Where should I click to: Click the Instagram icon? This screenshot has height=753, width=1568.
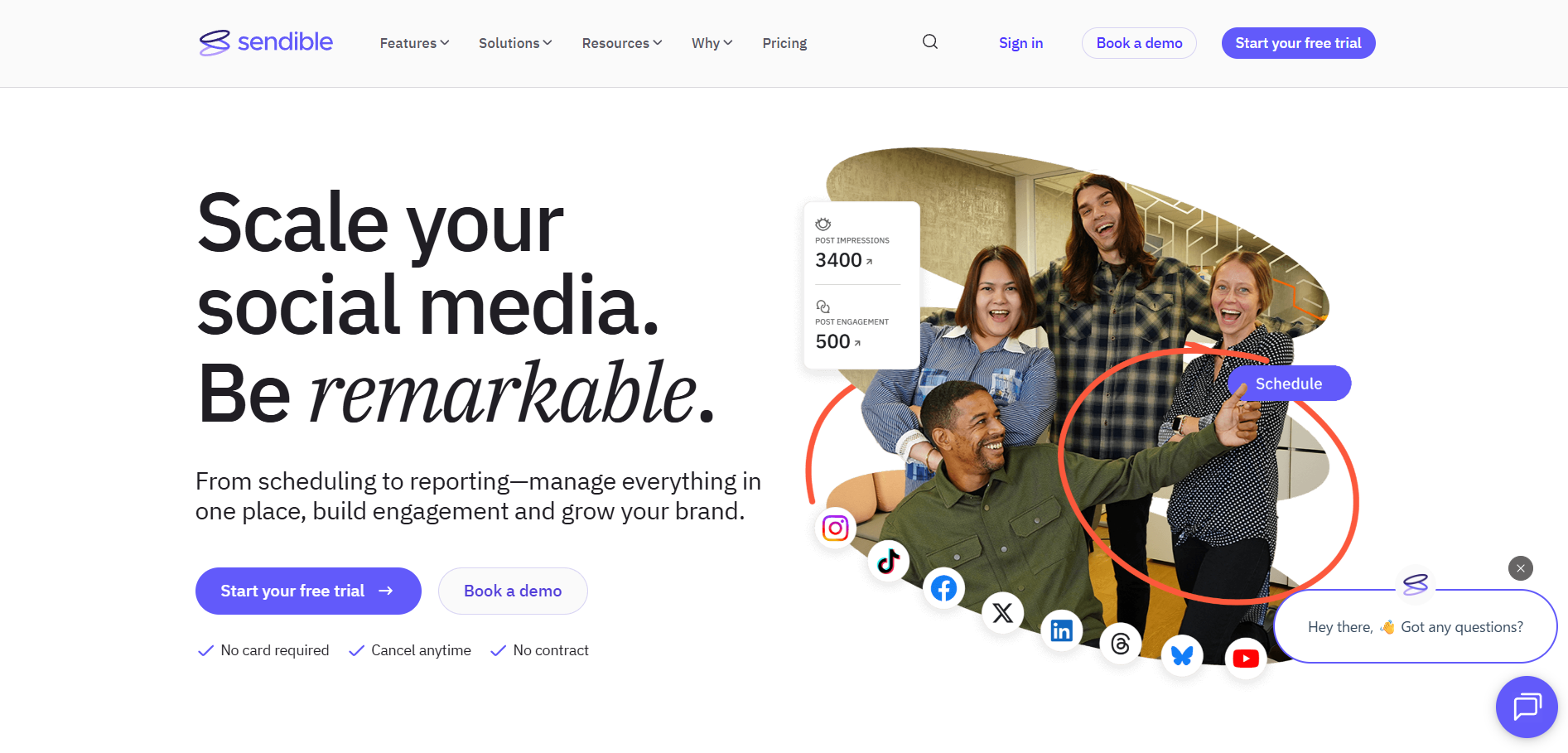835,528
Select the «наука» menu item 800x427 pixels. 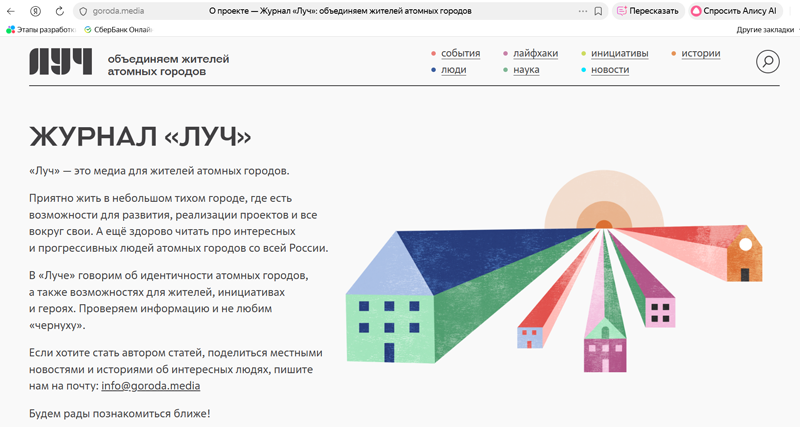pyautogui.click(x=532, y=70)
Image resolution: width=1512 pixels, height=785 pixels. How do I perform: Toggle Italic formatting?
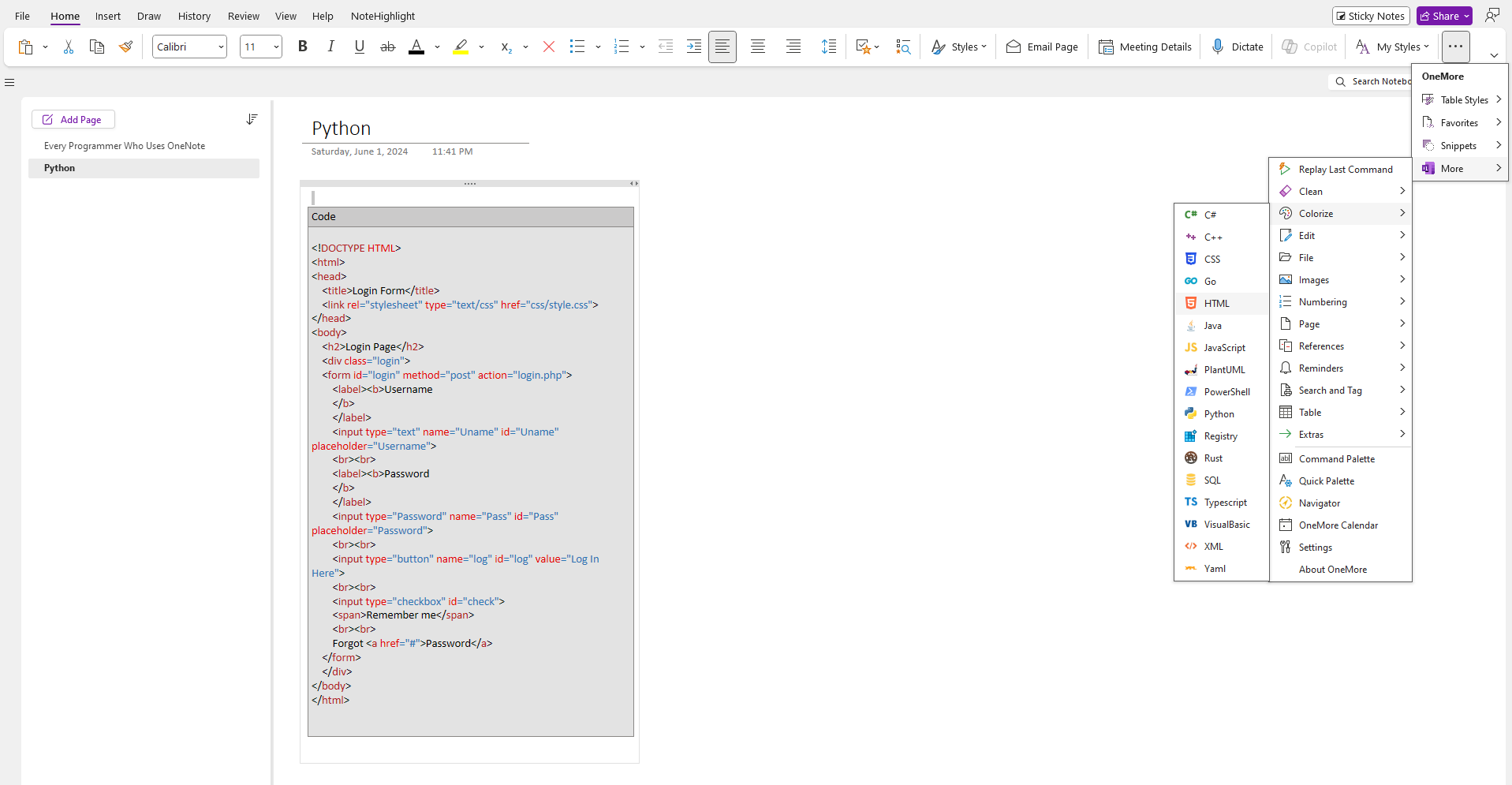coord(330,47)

**EXERCISE BRIEF:** Quote exactly the lines from the one that contains "Image resolution: width=1512" through the end of the listing above, both ends included, leaving out the pictures.

**RESULT FOR THIS EXERCISE:**
Image resolution: width=1512 pixels, height=785 pixels. How do I perform: Toggle Italic formatting?
coord(330,47)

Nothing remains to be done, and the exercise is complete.